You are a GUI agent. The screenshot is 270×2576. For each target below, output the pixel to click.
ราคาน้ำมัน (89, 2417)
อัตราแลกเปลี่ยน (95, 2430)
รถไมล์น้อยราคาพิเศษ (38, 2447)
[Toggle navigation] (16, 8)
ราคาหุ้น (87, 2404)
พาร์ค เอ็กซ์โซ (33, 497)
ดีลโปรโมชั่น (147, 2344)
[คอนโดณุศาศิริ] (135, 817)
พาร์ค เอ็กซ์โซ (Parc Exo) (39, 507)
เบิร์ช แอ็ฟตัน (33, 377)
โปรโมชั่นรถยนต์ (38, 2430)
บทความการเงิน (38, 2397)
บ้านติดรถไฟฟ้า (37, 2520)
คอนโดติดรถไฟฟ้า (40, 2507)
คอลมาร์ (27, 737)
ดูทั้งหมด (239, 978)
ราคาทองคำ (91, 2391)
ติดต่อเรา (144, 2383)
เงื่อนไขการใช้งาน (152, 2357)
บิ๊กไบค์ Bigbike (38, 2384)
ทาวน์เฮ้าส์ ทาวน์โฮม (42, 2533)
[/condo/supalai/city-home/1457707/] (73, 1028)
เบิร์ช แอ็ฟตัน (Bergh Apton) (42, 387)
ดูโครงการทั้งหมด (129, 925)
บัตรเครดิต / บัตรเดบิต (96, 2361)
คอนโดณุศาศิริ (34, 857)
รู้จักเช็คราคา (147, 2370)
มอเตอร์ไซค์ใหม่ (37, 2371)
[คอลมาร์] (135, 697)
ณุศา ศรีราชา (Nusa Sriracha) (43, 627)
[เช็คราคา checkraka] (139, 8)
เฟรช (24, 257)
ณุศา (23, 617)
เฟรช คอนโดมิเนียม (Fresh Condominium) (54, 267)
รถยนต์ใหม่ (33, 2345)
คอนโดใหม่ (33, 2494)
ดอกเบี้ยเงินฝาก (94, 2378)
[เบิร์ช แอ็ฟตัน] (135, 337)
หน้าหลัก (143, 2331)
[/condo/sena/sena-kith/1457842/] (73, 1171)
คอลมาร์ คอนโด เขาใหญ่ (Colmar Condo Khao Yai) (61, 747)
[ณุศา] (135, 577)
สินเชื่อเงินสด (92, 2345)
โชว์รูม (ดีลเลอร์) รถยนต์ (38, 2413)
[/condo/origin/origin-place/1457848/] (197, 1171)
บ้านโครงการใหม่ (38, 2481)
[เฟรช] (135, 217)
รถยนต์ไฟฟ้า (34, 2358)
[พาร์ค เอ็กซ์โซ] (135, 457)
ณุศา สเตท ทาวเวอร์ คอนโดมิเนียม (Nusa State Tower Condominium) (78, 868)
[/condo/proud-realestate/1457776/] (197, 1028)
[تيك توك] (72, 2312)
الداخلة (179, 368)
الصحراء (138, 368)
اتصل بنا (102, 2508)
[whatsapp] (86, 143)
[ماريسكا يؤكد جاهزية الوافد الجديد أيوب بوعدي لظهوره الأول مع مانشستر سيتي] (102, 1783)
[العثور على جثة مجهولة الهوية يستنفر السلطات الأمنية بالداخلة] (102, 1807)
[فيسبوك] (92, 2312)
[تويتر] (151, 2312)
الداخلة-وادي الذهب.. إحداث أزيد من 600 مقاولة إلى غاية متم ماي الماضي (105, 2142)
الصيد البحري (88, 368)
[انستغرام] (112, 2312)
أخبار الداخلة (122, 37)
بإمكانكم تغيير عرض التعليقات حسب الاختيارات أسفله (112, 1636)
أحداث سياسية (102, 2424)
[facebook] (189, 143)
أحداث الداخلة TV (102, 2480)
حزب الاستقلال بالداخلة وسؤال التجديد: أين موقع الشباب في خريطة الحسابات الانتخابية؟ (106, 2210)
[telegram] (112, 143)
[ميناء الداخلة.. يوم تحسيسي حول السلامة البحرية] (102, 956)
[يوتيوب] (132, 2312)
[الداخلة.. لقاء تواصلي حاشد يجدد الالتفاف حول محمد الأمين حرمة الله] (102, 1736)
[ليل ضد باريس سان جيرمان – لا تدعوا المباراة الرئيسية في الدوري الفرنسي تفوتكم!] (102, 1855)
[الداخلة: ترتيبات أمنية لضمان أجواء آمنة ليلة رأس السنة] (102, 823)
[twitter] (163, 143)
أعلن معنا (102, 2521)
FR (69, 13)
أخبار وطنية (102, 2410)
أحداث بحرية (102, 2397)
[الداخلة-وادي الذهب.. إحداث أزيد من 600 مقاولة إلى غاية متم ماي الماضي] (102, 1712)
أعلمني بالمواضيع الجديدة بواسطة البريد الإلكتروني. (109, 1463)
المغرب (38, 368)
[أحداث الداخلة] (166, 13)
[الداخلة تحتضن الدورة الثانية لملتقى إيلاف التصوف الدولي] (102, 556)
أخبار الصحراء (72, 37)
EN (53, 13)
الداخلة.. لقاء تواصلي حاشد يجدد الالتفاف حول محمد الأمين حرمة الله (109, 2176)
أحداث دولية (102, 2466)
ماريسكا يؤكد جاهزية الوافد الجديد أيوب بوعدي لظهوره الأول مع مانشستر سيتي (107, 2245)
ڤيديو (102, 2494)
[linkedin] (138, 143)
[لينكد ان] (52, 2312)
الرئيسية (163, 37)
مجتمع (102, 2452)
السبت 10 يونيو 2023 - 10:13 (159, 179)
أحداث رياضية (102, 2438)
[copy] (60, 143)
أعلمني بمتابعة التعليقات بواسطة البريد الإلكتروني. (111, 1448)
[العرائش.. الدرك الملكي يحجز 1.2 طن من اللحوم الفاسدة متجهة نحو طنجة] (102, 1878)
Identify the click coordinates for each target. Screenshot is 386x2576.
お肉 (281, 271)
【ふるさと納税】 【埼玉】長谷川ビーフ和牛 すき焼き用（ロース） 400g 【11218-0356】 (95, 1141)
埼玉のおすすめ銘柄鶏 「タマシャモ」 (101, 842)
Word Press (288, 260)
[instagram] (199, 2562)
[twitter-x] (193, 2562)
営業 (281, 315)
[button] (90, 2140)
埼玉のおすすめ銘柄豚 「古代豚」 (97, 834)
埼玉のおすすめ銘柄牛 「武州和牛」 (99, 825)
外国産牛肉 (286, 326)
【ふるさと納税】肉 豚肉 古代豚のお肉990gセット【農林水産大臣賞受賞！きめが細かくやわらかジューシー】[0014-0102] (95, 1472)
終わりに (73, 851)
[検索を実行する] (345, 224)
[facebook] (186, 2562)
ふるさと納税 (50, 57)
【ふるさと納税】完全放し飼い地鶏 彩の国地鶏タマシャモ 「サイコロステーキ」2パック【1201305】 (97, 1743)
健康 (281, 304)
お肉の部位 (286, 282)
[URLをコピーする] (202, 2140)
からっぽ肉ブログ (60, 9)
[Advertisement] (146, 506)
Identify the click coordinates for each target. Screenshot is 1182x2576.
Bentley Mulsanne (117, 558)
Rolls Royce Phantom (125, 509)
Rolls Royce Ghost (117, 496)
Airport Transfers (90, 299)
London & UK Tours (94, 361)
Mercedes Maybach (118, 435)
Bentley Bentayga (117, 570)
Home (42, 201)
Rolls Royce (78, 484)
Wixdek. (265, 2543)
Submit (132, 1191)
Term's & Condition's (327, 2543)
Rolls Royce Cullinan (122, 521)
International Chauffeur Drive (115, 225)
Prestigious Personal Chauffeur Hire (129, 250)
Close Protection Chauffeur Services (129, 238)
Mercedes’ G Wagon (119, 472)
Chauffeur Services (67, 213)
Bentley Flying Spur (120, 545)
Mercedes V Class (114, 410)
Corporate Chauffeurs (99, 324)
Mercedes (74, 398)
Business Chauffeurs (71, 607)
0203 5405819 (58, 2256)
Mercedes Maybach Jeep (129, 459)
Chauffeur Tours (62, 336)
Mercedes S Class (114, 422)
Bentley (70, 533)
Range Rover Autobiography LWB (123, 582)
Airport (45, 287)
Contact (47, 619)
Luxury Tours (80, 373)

Exercise instructions: The reply should consist solely of the lines above from the one that has "[ميناء الداخلة.. يوم" through the one that has "お肉 (281, 271)", reproduced exactly.

Response area:
[ميناء الداخلة.. يوم تحسيسي حول السلامة البحرية] (102, 956)
[يوتيوب] (132, 2312)
[الداخلة.. لقاء تواصلي حاشد يجدد الالتفاف حول محمد الأمين حرمة الله] (102, 1736)
[ليل ضد باريس سان جيرمان – لا تدعوا المباراة الرئيسية في الدوري الفرنسي تفوتكم!] (102, 1855)
[الداخلة: ترتيبات أمنية لضمان أجواء آمنة ليلة رأس السنة] (102, 823)
[twitter] (163, 143)
أعلن معنا (102, 2521)
FR (69, 13)
أخبار وطنية (102, 2410)
أحداث بحرية (102, 2397)
[الداخلة-وادي الذهب.. إحداث أزيد من 600 مقاولة إلى غاية متم ماي الماضي] (102, 1712)
أعلمني بالمواضيع الجديدة بواسطة البريد الإلكتروني. (109, 1463)
المغرب (38, 368)
[أحداث الداخلة] (166, 13)
[الداخلة تحتضن الدورة الثانية لملتقى إيلاف التصوف الدولي] (102, 556)
أخبار الصحراء (72, 37)
EN (53, 13)
الداخلة.. لقاء تواصلي حاشد يجدد الالتفاف حول محمد الأمين حرمة الله (109, 2176)
أحداث دولية (102, 2466)
ماريسكا يؤكد جاهزية الوافد الجديد أيوب بوعدي لظهوره الأول مع مانشستر سيتي (107, 2245)
ڤيديو (102, 2494)
[linkedin] (138, 143)
[لينكد ان] (52, 2312)
الرئيسية (163, 37)
مجتمع (102, 2452)
السبت 10 يونيو 2023 - 10:13 (159, 179)
أحداث رياضية (102, 2438)
[copy] (60, 143)
أعلمني بمتابعة التعليقات بواسطة البريد الإلكتروني. (111, 1448)
[العرائش.. الدرك الملكي يحجز 1.2 طن من اللحوم الفاسدة متجهة نحو طنجة] (102, 1878)
Identify the click coordinates for each target. Screenshot is 386x2576.
お肉 (281, 271)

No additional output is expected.